In fact, we have already seen NFTs with brand awareness exit from the traditional main chain and start their own chain.The most successful example that comes to my mind is the Dapper Labs team and the Flow blockchain they created. The Dapper Labs team leveraged the NBA, NFL, UFC, and other brands for which they have intellectual property rights to collaborate, and launched their own custom chain, which, guess what, worked better for their use case than Ethereum.
Is there a question here? Great, roll back the data on-chain. We are not addressing decentralization. People spend a lot of money on these, in part because they have confidence in the leadership’s vision for the future.
Something misplaced or sent to the wrong address? It’s great that centralized institutions can sort things out.
Existing brands worried about intellectual property infringement? No problem, Flow has partnered to ensure that their IP partners are not misused on their blockchain.
Worried about charging your new Metaverse? Forget it, the rules here are yours. Let’s put these puppies on the ground.
For the planned BAYC Metaverse, a new chain solves many existing problems.
The value accumulation of the ecosystem is constant. There are basically no marginal users for the boring ape ecosystem we’re courting. Those few who want to join and can afford the price will seek out ways to do so. Whoever wants to transact in the Bored Ape ecosystem needs Ape tokens, whether the tokens are on Ethereum or not. With the new chain, they don’t have to worry about gas fees.
The glaring downside is the ongoing development and maintenance of the new chain, but hey, it’s not that Yuga Labs can’t afford it.
Kunal Goel: I don’t buy their account (and I can’t either)
While it may seem tempting to follow the path set by Dapper Labs and Sky Mavis, it seems to me that 2022 is too late to launch a copycat blockchain. While Yuga Labs has had great success with their brand and NFTs, they have not shown any skill to show that they can build a new and better blockchain. Conversely, the lack of gas optimization in the launch of Otherdeeds NFTs is a negative indicator. Maybe an intermediate solution like Avalanche subnets or Polkadot parallel connections might work best. Still, they’re unlikely to choose it, as BAYC is perhaps as big a brand as these alternate platforms. The benefit of NFTs on public chains compared to database assets is that they are independently secure and composable; launching a new chain will negatively impact these properties.
Exclusive NFTs have a built-in flywheel mechanism. They are Veblen’s commodities that become more desirable and exclusive as prices increase.

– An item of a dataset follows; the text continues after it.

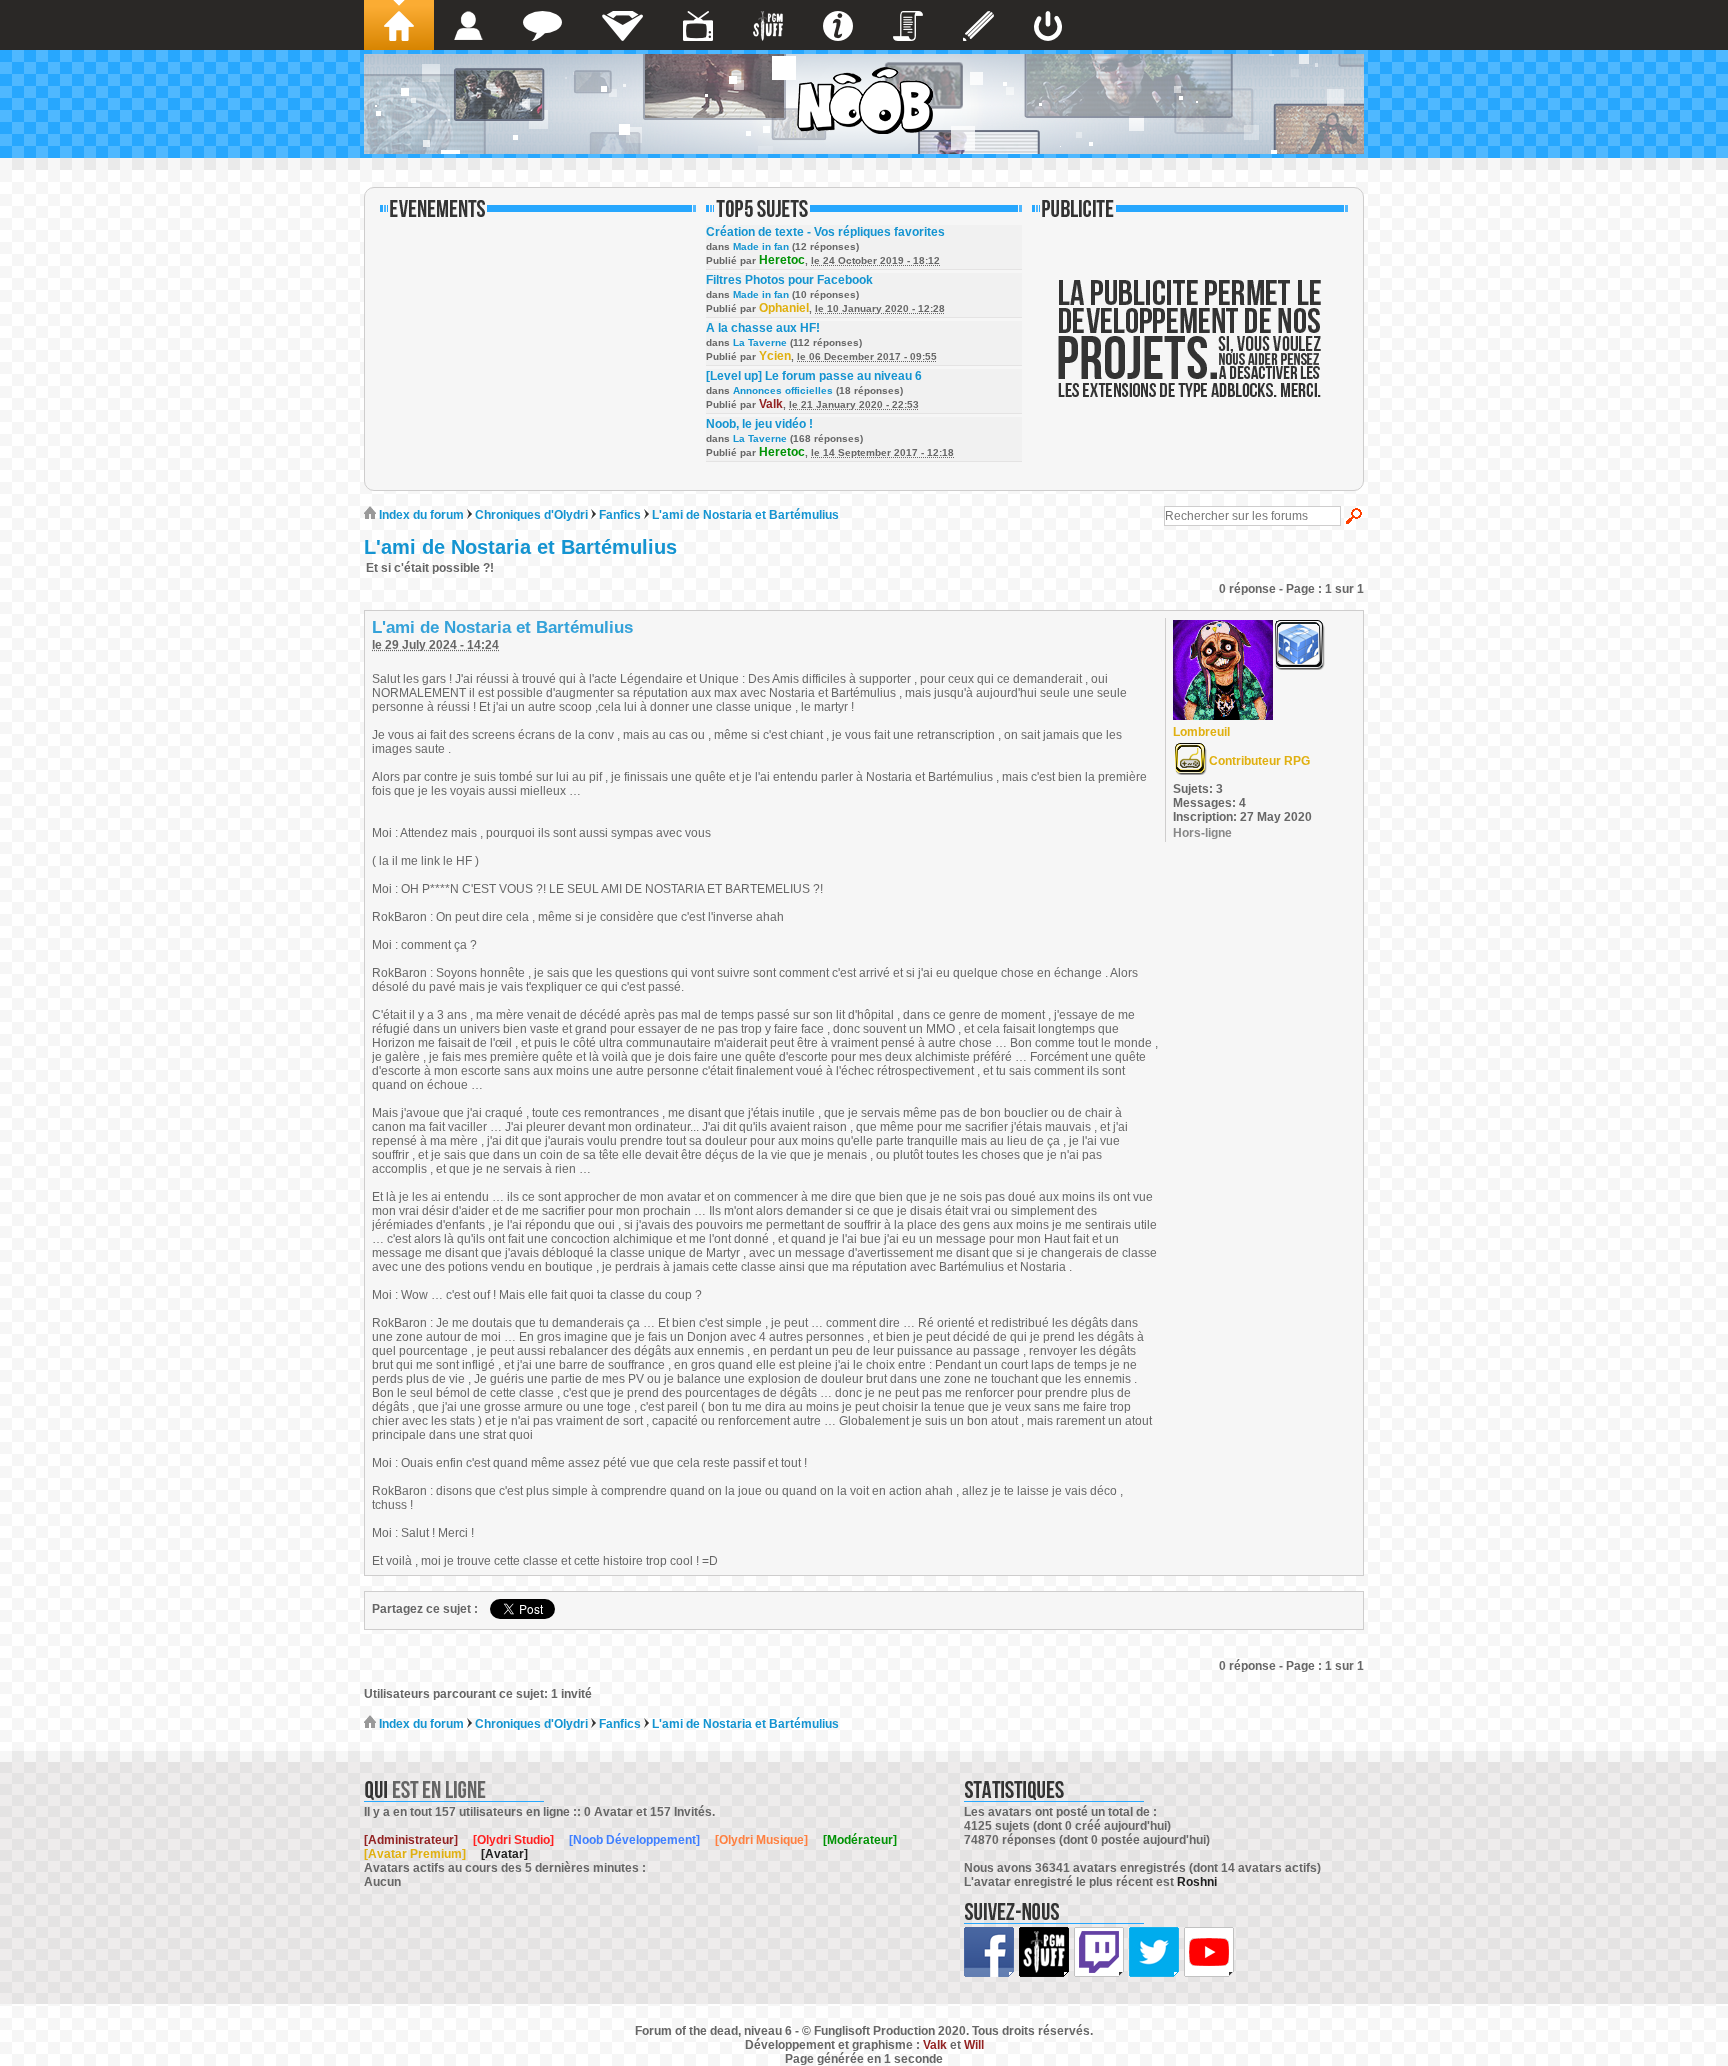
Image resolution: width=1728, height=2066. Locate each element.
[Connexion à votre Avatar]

Not only does the launch of Otherdeed NFTs dilute exclusivity by increasing the supply by 2.5x, but issues at launch may even hurt the brand. Unfortunately, the flywheel spins in both directions and the prices of all Yuga Labs assets took a hit.
Yuga Labs may still be able to. If they lack expertise in blockchain or game development, they have a way to get it.Otherdeed NFTs are a disaster just because of how popular they are. Cryptocurrency investors tend to have short memories, and future successful launches can dilute past problems.
Posted by:CoinYuppie，Reprinted with attribution to:https://coinyuppie.com/apecoin-plans-to-launch-its-own-chain-messari-what-analysts-think/
Coinyuppie is an open information publishing platform, all information provided is not related to the views and positions of coinyuppie, and does not constitute any investment and financial advice. Users are expected to carefully screen and prevent risks.